Besides offering better access to and from the region, Makivik says these projects and others would reduce the high cost of living for Nunavimmiut.
The plans are laid out in a brief submitted last week to Quebec’s parliamentary commission of transport and the environment by a Makivik lawyer Jean-François Arteau, who prepared L’accès au territoire du Nunavik (access to the territory of Nunavik) for the hearings at Quebec’s national assembly Sep. 23.
In this document, Arteau spells out Makivik’s goals for transport across the region between 2015 and 2035, which are also likely to be front and centre in Quebec’s Plan nord, expected later this autumn.
“The development of the energy, mining, tourism and renewable resources potentials of Nunavik will very much depend on the development of the region’s transportation system,” he writes.
By 2015, Makivik, along with the Kativik Regional Government and its regional airlines say they want to see:
• major renovation projects on air terminal buildings in Kangiqsualujjuaq, Tasiujaq, Aupaluk, Kangirsuk, Quaqtaq, Ivujivik, Akulivik and Umiujaq;
• the extension of Kuujjuaraapik’s runway to 6,500 feet;
• automatic weather observation systems in Puvirnituq, Salluit, Quaqtaq and Tasiujaq;
• CATSA to provide passengers screening services in Puvirnituq;
• relocation of Kangirsuk’s airport access road;
• financial support towards an Air Inuit “aeronautical complex” at Montreal-Trudeau airport, which will include a training facility.
By 2035, officials say they will pave airport runways in both Kuujjuaraapik and Puvirnituq, to maintain the jet service when the B737-200 will be replaced by newer aircraft not approved to land on gravel.
But with the changeover from the federal Food Mail program to its replacement, Nutrition North, many items are no longer admissible through air travel, says Arteau’s brief.

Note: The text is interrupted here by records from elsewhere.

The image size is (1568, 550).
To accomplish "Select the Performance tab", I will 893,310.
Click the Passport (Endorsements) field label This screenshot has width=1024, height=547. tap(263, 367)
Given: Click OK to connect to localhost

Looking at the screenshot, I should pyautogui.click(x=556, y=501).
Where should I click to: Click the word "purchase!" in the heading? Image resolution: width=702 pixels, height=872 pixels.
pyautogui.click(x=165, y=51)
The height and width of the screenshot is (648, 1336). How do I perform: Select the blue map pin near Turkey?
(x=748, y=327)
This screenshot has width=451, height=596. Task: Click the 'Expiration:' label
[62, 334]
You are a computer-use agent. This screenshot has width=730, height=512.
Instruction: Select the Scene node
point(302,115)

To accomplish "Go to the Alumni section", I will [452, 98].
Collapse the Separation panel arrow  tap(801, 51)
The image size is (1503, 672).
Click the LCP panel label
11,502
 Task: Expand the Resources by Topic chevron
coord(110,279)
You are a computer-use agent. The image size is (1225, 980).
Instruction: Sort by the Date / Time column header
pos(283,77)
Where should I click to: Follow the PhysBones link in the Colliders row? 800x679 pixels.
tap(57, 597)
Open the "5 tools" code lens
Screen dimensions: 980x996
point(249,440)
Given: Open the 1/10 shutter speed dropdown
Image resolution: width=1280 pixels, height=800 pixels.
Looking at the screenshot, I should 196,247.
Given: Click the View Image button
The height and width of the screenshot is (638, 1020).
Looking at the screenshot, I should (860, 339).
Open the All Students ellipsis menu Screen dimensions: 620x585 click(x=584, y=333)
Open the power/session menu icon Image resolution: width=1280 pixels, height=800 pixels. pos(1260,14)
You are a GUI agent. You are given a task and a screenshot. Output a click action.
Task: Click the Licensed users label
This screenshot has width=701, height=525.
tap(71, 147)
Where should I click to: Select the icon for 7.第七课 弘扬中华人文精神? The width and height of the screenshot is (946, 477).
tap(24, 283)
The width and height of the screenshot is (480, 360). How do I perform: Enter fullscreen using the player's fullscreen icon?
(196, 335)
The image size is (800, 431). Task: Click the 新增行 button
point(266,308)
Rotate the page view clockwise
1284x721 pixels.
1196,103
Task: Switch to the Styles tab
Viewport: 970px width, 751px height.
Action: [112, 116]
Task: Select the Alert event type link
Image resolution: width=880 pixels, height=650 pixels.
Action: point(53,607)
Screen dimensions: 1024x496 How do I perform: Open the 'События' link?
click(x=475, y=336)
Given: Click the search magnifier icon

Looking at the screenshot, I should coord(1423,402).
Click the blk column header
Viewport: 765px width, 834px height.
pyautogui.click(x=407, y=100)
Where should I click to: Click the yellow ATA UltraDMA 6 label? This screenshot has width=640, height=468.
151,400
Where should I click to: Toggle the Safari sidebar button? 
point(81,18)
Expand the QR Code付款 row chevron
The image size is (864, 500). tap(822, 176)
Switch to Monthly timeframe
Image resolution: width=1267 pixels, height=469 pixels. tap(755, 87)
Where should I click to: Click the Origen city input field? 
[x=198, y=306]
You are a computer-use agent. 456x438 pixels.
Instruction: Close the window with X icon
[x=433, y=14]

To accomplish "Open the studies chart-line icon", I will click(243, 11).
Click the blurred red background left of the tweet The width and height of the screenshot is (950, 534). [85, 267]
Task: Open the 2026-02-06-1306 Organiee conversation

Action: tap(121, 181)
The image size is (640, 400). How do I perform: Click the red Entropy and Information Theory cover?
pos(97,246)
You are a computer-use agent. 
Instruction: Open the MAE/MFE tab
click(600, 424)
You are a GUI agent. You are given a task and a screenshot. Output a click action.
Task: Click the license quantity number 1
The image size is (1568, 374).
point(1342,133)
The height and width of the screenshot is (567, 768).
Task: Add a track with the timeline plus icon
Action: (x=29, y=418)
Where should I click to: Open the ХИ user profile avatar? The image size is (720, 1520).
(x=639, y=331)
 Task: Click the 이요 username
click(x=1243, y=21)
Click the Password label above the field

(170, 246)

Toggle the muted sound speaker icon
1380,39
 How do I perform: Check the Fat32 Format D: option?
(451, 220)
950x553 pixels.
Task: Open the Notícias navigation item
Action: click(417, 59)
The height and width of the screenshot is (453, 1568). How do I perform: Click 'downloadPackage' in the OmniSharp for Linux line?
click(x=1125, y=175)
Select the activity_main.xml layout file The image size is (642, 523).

So to keep the price of many goods as low as possible, he says the region also wants to improve marine transport.
Over the next five years, Makivik wants to study the construction of deep sea ports in Kuujjuaq and Kuujjuaraapik, and see these ports built by 2035.
Makivik is also looking into a marine transportation subsidy program similar to one available for the residents of Quebec’s lower north shore region.
These and other measures will also be an important tool in reducing poverty and improving the standard of living for Nunavimmiut, adding that transportation costs drive prices up 20 per cent higher than in the south.
The parliamentary commission that this brief was prepared for came together to learn more about the TransQuébec Express, a non-profit group with an ambitious pitch to build 10,000 kilometres of railway circling the province.
The northern part of the railway, dubbed the Kuujjuaq, would extend the existing rail link from Shefferville north to Kuujjuaq and loop around the Nunavik coast to Kuujjuaraapik.
While deemed impossible by some, a petition with more than 3,800 signatures in support of the project was tabled at Quebec’s national assembly last spring.